Quienes van peinando canas o abrillantando calvas recordarán lo que en su día —principios de los noventa— se llamó Caso Naseiro. Se trataba de una trama para la financiación irregular del Partido Popular. El fallecido Juan Mari Bandrés se dejó la piel para que el pestilente asunto llegara al Tribunal Supremo, lo que finalmente ocurrió… aunque no sirvió de nada. Se habían reunido decenas de evidencias, a cada cual más escandalosa. Entre ellas, por ejemplo, la célebre conversación telefónica en la que el entonces presidente de la Diputación de Valencia, Vicente Sanz, le decía a Eduardo Zaplana que estaba en política para forrarse y el otro le reía la gracia. Quedó palmariamente claro que hubo una riada de actos ilícitos. Sin embargo, los de la toga decretaron que algunas de las pruebas se habían obtenido irregularmente y archivaron el asunto. Lo más indignante fue que los acusados, que habían quedado retratados sin lugar a dudas, vendieron la moto de que la Justicia les había dado la razón.
He traído aquí este asunto un tanto viejuno porque con su desenlace aprendí el mecanismo de este sonajero llamado Estado de Derecho para las cuestiones de corrupción política. El resumen de la lección es que da absolutamente igual el tamaño de la tropelía que se cometa. Aunque cante y huela en estéreo, siempre habrá un apartado del código penal, de la ley de tal o del reglamento de cual al que puedan acogerse los trapisondistas, que no sólo se van de rositas, sino que de propina, se hacen los ofendidos. Con la venia, o sea, la anuencia de jueces y fiscales, claro.
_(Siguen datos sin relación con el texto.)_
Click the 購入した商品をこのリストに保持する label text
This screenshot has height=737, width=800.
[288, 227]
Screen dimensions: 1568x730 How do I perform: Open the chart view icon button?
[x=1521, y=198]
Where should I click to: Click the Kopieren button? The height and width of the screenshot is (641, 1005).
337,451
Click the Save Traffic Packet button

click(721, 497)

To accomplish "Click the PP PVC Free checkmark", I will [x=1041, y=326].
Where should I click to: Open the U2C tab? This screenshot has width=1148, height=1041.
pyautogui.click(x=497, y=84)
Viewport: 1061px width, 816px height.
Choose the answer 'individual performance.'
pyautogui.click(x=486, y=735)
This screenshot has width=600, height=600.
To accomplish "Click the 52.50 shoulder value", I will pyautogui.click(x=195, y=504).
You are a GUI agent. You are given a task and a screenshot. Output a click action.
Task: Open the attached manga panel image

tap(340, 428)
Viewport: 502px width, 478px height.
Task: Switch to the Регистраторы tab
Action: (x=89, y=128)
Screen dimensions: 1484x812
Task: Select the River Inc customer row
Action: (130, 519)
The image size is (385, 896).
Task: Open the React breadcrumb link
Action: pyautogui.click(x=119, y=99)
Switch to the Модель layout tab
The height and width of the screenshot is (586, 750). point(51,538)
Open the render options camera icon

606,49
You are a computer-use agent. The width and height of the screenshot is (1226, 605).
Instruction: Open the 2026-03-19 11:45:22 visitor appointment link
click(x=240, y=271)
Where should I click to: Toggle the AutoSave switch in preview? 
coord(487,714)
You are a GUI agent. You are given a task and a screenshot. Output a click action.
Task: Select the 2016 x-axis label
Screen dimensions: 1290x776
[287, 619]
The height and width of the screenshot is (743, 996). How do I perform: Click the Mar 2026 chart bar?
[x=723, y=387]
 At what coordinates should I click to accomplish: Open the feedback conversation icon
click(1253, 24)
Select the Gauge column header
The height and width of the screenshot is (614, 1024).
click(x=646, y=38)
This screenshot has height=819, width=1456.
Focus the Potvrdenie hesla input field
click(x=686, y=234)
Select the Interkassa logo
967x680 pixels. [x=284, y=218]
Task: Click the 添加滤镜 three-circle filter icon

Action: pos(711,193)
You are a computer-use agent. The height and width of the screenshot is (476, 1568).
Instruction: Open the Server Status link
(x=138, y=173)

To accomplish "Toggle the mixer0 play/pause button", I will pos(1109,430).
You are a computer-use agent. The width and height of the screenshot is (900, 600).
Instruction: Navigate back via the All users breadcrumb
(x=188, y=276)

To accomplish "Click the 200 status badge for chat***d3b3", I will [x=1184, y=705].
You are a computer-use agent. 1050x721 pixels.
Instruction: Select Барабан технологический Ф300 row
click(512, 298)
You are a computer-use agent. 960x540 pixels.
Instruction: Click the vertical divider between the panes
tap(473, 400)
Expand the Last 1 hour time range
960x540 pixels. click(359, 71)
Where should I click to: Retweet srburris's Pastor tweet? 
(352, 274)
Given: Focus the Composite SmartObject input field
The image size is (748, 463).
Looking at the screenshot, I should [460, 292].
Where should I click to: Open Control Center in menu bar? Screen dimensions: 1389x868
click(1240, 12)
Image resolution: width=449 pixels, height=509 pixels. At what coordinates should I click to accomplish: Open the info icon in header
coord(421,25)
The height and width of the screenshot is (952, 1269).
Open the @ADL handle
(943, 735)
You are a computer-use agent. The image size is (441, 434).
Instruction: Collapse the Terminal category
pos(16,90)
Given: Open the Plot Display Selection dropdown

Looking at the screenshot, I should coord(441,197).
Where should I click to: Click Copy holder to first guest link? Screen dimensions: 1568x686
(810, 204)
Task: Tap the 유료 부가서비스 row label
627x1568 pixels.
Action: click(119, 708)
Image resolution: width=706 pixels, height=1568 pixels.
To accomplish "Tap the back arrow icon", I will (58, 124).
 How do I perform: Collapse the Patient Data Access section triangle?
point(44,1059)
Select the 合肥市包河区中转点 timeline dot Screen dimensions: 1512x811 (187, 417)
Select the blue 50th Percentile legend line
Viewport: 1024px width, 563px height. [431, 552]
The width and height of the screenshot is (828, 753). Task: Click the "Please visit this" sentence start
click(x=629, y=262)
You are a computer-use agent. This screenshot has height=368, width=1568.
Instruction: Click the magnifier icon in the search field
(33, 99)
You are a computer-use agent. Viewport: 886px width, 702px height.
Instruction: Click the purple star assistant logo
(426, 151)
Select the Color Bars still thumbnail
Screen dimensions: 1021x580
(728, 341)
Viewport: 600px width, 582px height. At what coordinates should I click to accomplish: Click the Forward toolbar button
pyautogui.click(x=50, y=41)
En esta línea, a cuenta de las primeras entregas del Cuñado-Gate, nos acabamos de enterar de que si se pufea a Hacienda menos de 120.000 euros anuales (a ver quién puede), no se incurre en fraude fiscal. Si te pillan —sólo si te pillan—, pagas la sanción, pero podrás gritarle al mundo que no has cometido ningún delito. Tan ricamente.